Pagnot Laurie, Granger Isaline, Guitton Jérôme, Favier Bertrand, Ceraulo Antony, Faure-Conter Cécile, Leblond Pierre, Philippe Michael
Department of Clinical Pharmacy and Oncology, Centre Leon Bérard, Lyon, France.
Biochemistry and Pharmacology-Toxicology Laboratory, Lyon Sud Hospital, Pierre Bénite, France.
Cancer Chemother Pharmacol. 2025 Feb 25;95(1):35. doi: 10.1007/s00280-025-04761-0.
Trametinib, a MEK1/2 inhibitor, has emerged as a promising treatment for pediatric patients with low-grade gliomas (LGG). However, trametinib exhibits significant inter-individual pharmacokinetic (PK) variability, and studies in adults demonstrated an exposure-efficacy relationship. This study aimed to evaluate the PK profile of trametinib in pediatric routine care and explore potential exposure-outcome relationships.
We analyzed PK data from 65 blood samples from 19 children receiving trametinib, either as single agent or in combination with dabrafenib. A trough concentration (Cmin) range of 8-15 ng/mL was considered, based on average exposure reported in the largest pediatric study.
The mean Cmin was 8.82 ng/ml, with 64.6% of samples falling within the predefined target range, while 35.4% were below it. Regarding tolerance, 84.2% of patients experienced treatment-related toxicities, predominantly skin and subcutaneous tissue disorders. Efficacy data were limited.
These findings underscore the necessity of therapeutic drug monitoring in pediatric patients to optimize treatment efficacy and minimize toxicity, highlighting trametinib's potential for personalized dosing strategies in this population.

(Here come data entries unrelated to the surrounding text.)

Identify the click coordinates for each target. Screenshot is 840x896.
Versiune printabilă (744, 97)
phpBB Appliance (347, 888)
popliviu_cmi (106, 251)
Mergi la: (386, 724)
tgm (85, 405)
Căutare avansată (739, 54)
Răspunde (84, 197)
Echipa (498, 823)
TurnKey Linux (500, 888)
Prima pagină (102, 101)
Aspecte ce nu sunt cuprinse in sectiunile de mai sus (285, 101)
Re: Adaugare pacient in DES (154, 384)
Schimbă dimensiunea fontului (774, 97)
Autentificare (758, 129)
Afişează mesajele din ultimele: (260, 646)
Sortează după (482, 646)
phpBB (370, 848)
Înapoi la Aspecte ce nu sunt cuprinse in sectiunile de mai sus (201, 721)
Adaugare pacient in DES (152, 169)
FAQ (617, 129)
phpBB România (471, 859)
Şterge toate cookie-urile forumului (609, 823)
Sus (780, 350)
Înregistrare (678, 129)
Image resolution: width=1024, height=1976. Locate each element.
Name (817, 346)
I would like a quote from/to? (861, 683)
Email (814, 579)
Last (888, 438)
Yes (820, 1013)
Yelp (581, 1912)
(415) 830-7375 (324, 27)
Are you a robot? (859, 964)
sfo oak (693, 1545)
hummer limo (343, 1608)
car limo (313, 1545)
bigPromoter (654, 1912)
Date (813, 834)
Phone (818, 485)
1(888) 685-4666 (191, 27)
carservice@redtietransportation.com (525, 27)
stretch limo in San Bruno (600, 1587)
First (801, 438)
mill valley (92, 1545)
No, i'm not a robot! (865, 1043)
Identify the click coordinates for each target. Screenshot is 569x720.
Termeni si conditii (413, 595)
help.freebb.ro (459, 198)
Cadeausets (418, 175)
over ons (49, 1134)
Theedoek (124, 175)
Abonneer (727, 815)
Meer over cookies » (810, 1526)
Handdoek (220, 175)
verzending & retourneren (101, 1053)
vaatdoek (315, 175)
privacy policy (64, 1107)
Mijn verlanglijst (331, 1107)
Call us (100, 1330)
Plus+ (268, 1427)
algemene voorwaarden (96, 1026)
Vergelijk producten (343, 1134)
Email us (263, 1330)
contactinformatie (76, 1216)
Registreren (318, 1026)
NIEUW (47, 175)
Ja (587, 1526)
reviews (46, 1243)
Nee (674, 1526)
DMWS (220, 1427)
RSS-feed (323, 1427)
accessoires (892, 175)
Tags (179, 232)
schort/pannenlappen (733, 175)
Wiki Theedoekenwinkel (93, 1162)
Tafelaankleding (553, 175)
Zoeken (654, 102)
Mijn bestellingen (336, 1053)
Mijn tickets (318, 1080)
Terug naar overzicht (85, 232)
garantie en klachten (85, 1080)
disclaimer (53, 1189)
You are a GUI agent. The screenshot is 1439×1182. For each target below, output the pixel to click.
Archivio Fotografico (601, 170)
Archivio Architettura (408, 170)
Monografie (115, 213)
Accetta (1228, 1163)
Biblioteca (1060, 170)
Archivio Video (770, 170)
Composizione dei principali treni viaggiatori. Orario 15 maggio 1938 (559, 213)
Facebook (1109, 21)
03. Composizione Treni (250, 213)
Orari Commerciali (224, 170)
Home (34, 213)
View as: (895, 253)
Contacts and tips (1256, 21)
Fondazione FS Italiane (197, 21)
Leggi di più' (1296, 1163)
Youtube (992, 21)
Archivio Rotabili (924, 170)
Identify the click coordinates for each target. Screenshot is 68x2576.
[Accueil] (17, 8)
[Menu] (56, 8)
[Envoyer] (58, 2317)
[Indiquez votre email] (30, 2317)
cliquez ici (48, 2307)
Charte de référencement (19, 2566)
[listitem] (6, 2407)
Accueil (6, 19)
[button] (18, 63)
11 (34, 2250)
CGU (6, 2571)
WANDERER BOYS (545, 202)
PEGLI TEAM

曲美替尼,一种MEK1/2抑制剂,已成为治疗儿童低级别胶质瘤(LGG)的一种有前景的疗法。然而,曲美替尼表现出显著的个体间药代动力学(PK)变异性,并且在成人中的研究表明了暴露-疗效关系。本研究旨在评估曲美替尼在儿童常规护理中的PK概况,并探索潜在的暴露-结局关系。
我们分析了19名接受曲美替尼治疗的儿童的65份血样的PK数据,这些儿童接受曲美替尼单药治疗或与达拉非尼联合治疗。基于最大规模儿科研究报告的平均暴露量,将谷浓度(Cmin)范围设定为8 - 15 ng/mL。
平均Cmin为8.82 ng/ml,64.6%的样本落在预定义的目标范围内,而35.4%低于该范围。关于耐受性,84.2%的患者经历了与治疗相关的毒性,主要是皮肤和皮下组织疾病。疗效数据有限。
这些发现强调了对儿童患者进行治疗药物监测以优化治疗效果和最小化毒性的必要性,突出了曲美替尼在该人群中采用个性化给药策略的潜力。